Any mulch, as long as it isn’t toxic, is better than no mulch but high grade quality mulch generally costs more because it is infused with better organic matter filled with more essential nutrients.
A good mulch can sometimes be as effective as fertiliser. Having said that, a ‘budget mix’ from places like soils aint soils is very effective and is what I generally use in gardens.
I try to stay away from the super cheap mulches from shops like Bunnings but they are still better than having no mulch on your garden whatsoever.
A handy website for gardeners in WA is mulchnet. MulchNet provides links to sources for mulch, including FREE mulch, both delivered and available for pick up. Check it out, it is fantastic!
Is it possible to over-mulch your garden?
Like anything, moderation is good. Mulch volcanoes around the base of trees can actually prohibit the tree’s success.
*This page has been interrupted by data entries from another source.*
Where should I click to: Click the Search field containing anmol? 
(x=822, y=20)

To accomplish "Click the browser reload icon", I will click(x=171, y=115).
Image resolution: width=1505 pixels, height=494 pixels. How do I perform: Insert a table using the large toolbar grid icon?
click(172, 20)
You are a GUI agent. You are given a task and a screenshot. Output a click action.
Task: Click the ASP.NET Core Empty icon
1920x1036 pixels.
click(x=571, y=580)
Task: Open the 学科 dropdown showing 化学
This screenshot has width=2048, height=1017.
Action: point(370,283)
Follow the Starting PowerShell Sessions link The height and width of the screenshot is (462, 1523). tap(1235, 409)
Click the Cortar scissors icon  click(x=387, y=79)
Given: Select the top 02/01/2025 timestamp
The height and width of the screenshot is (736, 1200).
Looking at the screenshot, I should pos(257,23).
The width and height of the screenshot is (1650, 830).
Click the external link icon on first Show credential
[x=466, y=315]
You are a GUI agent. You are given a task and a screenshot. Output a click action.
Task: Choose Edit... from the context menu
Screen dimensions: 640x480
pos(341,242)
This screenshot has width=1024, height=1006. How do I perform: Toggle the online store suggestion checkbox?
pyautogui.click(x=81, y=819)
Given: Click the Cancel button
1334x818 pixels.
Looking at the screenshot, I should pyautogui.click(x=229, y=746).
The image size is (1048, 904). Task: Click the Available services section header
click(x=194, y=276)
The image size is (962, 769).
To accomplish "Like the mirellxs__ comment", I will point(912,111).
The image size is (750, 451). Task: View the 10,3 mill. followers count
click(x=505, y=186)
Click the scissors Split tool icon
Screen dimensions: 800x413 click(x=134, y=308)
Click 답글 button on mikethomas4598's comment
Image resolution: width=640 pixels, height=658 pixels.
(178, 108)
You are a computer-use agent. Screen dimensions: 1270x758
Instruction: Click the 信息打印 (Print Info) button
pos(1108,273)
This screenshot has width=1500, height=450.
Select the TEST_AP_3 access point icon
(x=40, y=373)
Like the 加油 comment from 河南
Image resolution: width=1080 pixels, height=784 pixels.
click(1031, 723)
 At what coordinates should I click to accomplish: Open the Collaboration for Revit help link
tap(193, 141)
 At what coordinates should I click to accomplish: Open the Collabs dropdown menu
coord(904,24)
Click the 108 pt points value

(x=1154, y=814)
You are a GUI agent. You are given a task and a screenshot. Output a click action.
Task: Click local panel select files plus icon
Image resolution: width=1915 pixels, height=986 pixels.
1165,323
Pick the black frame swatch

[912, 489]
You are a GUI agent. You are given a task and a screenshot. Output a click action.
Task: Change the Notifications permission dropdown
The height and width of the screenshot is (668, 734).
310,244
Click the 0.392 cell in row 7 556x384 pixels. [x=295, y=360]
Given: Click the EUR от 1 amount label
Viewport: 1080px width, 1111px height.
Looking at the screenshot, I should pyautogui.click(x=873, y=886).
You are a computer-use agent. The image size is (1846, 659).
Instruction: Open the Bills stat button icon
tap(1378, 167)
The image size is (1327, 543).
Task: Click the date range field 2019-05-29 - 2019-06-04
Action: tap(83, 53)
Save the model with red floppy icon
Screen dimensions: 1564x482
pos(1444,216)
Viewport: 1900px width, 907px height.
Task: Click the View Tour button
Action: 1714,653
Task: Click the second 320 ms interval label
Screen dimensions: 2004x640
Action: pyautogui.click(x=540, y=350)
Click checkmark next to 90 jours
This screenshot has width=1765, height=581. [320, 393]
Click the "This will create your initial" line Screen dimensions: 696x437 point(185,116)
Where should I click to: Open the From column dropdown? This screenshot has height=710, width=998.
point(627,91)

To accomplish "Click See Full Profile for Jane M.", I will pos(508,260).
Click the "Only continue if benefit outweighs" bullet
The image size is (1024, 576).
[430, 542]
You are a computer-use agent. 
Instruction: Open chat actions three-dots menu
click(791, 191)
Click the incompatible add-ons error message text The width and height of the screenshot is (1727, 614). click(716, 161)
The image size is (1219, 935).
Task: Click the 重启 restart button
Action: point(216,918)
The same can be said if too much mulch is applied to a garden bed.
When landscaping your garden the most mulch you would want to apply is 10-15 cm (4-5 in) of organic material and approximately 5 cm (2 in) of inorganic material.
Get Ready to Get Mulching!
Mulching is such an important part of garden care. It’ll protect your plants, repel weeds and support your soil for happy growing plants year-round. When choosing which kind of mulch to use, it is always a good idea to look into the best mulch for the specific plant it’s for.
As each type of mulch carries with it it’s own benefits and drawbacks, you’ll want to make sure you’re choosing the right one for your needs. Start mulching today!